Lo que en realidad le ponía los pelos de punta era que alguien hubiese pagado la factura del hospital… y la factura del doctor Meecham. Y la del anestesiólogo, la del radiólogo y la de todos los ólogos que intervinieron en su cuidado. Cuando acribilló al doctor Meecham a preguntas él se encogió de hombros.

– El pago se realizó mediante un cheque de caja. No sé quién lo envió. Tiraron el sobre a la basura, así que ni siquiera le puedo decir desde dónde lo enviaron.

Andie supuso que alguien, por pura caridad, podría haberse emocionado por la breve mención de su accidente que habían hecho en los periódicos, pero nunca le habían dado ningún trato de interés humano a la historia, evidentemente porque había sobrevivido y no tenía amnesia. No había habido ninguna recaudación de fondos pública, y si alguien se hubiese molestado en preguntar, ella les habría dicho que podía pagar sus facturas… utilizando el dinero de Rafael, por supuesto, pero eso no le molestaba en absoluto. Le asustaba que alguien, salido de la nada, hubiese soltado tanta pasta.

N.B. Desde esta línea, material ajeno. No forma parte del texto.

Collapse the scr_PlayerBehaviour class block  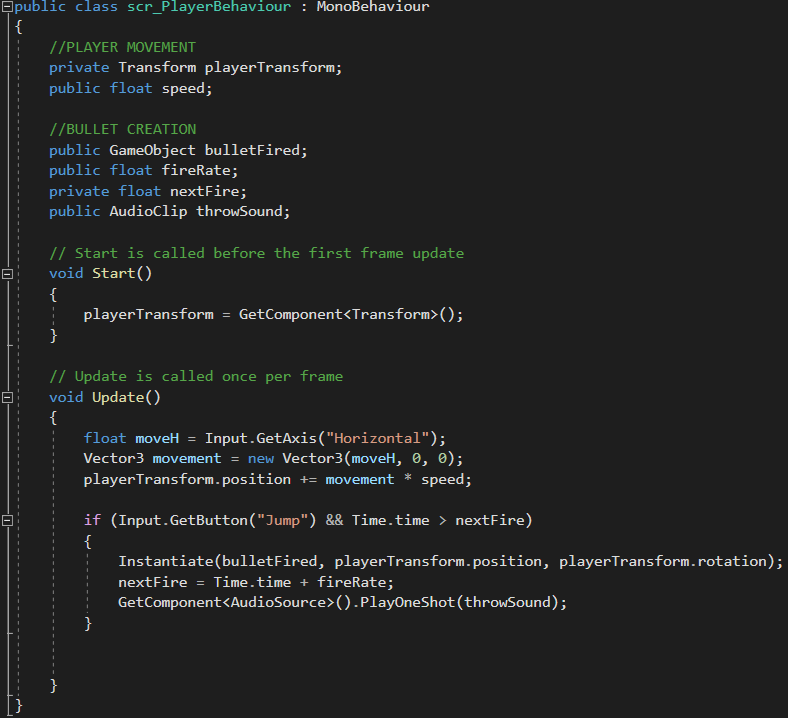pyautogui.click(x=8, y=7)

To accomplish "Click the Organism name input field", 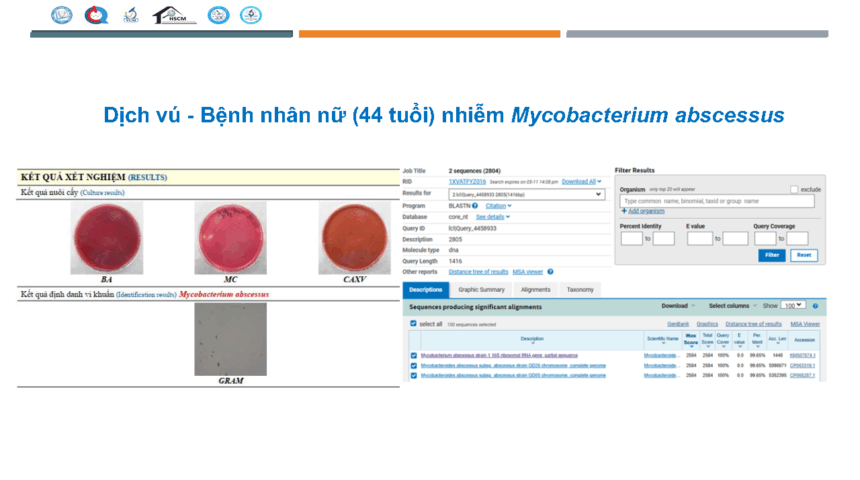I will coord(717,201).
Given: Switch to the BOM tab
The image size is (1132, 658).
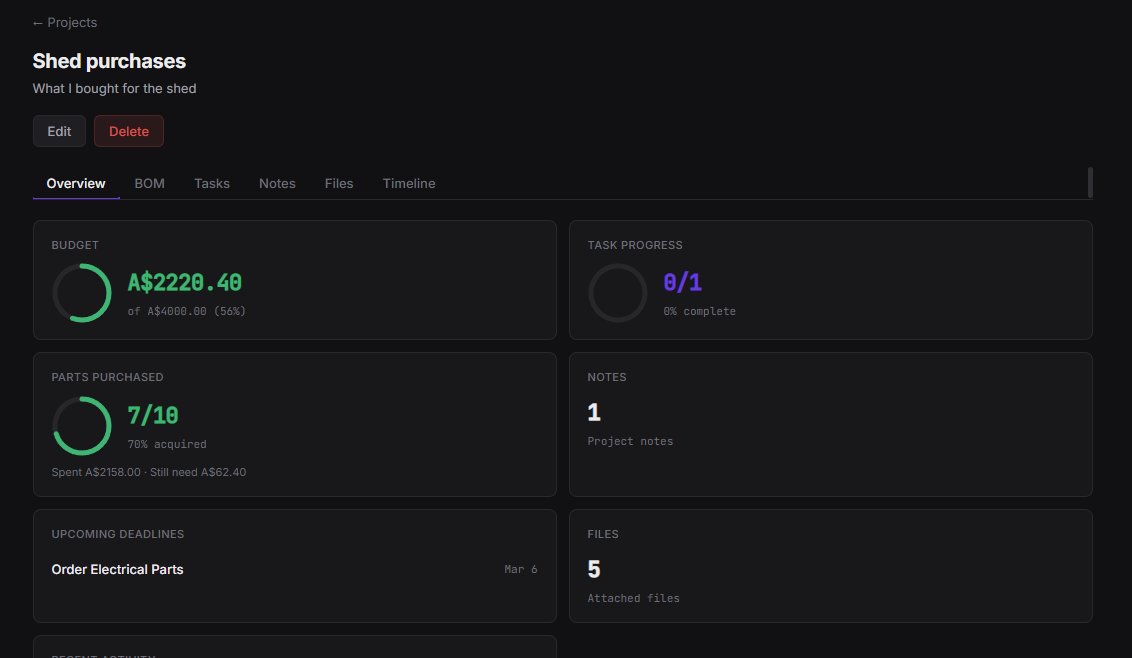Looking at the screenshot, I should [149, 183].
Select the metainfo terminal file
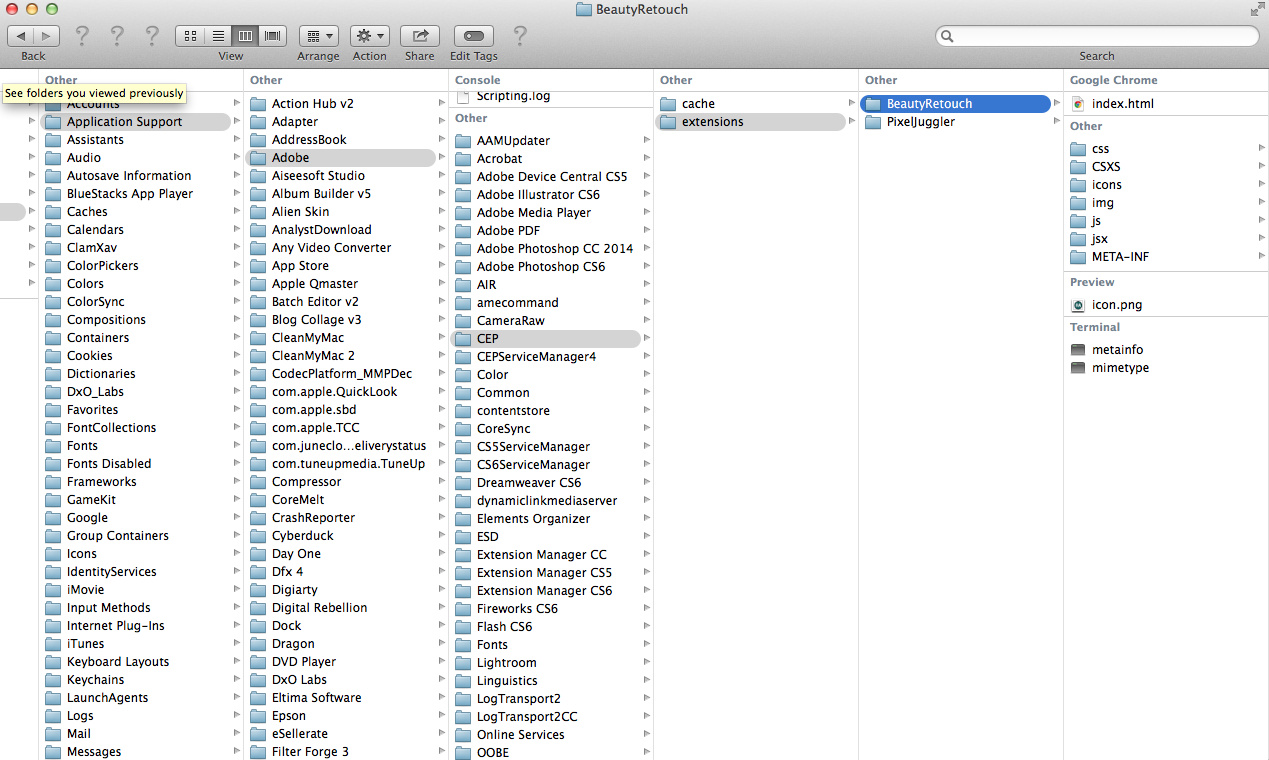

No tenía ni idea de quién podía ser, pero tenía miedo de que él, o ella, supiese quién era. Su instinto le había dicho que se marchase a Denver lo antes posible, así que eso fue lo que hizo.

Compró un coche de segunda mano, se dirigió hacia el nordeste por la interestatal, hacia Nebraska, y cambió ese coche por otro en cuanto cruzó la frontera del estado. Conducir distancias tan largas fue todo un reto porque se cansaba con facilidad, pero siguió sin parar hacia el este hasta llegar a Kansas City. En esa zona confluían tres interestatales, lo cual le daba muchas opciones por si tenía que marcharse. Le gustó la idea y al final acabó trabajando en Glenn's. También desembolsó la pasta necesaria para obtener un nuevo carné de identidad para Andrea Pearson, así que ahora tenía un carné de conducir legal con ese nombre… bueno… todo lo legal que podía ser con un nombre falso. Su Ford Explorer rojo del 2003 estaba debidamente registrado a su nombre y tenía seguro y todo.